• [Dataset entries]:

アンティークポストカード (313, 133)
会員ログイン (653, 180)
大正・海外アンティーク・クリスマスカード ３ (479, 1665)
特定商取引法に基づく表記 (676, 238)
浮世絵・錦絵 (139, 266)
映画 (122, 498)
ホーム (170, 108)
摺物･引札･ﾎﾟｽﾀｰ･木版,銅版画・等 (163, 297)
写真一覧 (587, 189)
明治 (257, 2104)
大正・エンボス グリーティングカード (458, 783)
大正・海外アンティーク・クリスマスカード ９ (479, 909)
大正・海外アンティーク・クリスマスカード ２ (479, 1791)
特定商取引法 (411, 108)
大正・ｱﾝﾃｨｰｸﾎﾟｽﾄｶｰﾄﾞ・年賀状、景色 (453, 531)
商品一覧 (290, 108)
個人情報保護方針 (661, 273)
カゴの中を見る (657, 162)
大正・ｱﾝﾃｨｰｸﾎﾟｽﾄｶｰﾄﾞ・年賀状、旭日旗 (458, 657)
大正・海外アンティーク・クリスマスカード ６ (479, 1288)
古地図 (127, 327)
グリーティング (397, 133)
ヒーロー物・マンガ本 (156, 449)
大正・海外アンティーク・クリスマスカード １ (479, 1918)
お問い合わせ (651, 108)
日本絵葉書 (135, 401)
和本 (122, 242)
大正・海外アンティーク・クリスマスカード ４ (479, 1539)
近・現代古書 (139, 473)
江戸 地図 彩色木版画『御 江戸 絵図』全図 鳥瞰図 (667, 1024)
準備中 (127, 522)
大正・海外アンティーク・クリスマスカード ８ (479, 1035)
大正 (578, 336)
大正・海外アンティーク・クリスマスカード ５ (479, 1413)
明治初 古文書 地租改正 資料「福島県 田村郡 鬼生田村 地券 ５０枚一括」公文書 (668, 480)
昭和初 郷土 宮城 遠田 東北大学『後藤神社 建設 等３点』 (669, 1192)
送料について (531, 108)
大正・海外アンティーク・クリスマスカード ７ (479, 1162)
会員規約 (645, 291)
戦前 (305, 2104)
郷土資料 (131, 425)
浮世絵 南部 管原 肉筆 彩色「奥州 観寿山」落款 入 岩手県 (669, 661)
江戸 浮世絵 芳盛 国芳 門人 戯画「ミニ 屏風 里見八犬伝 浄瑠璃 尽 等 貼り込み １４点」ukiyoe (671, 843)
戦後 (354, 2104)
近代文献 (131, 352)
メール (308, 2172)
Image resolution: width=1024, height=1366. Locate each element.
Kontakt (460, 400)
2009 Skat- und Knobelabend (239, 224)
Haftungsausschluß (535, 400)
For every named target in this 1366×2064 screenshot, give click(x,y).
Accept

• [Brief]: Set down, exactly as they appear, the line holding "大正・海外アンティーク・クリスマスカード １ (479, 1918)" and every line after it until the records end.

• [Response area]:
大正・海外アンティーク・クリスマスカード １ (479, 1918)
お問い合わせ (651, 108)
日本絵葉書 (135, 401)
和本 (122, 242)
大正・海外アンティーク・クリスマスカード ４ (479, 1539)
近・現代古書 (139, 473)
江戸 地図 彩色木版画『御 江戸 絵図』全図 鳥瞰図 (667, 1024)
準備中 (127, 522)
大正・海外アンティーク・クリスマスカード ８ (479, 1035)
大正 (578, 336)
大正・海外アンティーク・クリスマスカード ５ (479, 1413)
明治初 古文書 地租改正 資料「福島県 田村郡 鬼生田村 地券 ５０枚一括」公文書 (668, 480)
昭和初 郷土 宮城 遠田 東北大学『後藤神社 建設 等３点』 (669, 1192)
送料について (531, 108)
大正・海外アンティーク・クリスマスカード ７ (479, 1162)
会員規約 (645, 291)
戦前 (305, 2104)
郷土資料 (131, 425)
浮世絵 南部 管原 肉筆 彩色「奥州 観寿山」落款 入 岩手県 (669, 661)
江戸 浮世絵 芳盛 国芳 門人 戯画「ミニ 屏風 里見八犬伝 浄瑠璃 尽 等 貼り込み １４点」ukiyoe (671, 843)
戦後 (354, 2104)
近代文献 (131, 352)
メール (308, 2172)
Image resolution: width=1024, height=1366. Locate each element.
Kontakt (460, 400)
2009 Skat- und Knobelabend (239, 224)
Haftungsausschluß (535, 400)
For every named target in this 1366×2064 screenshot, give click(x,y).
Accept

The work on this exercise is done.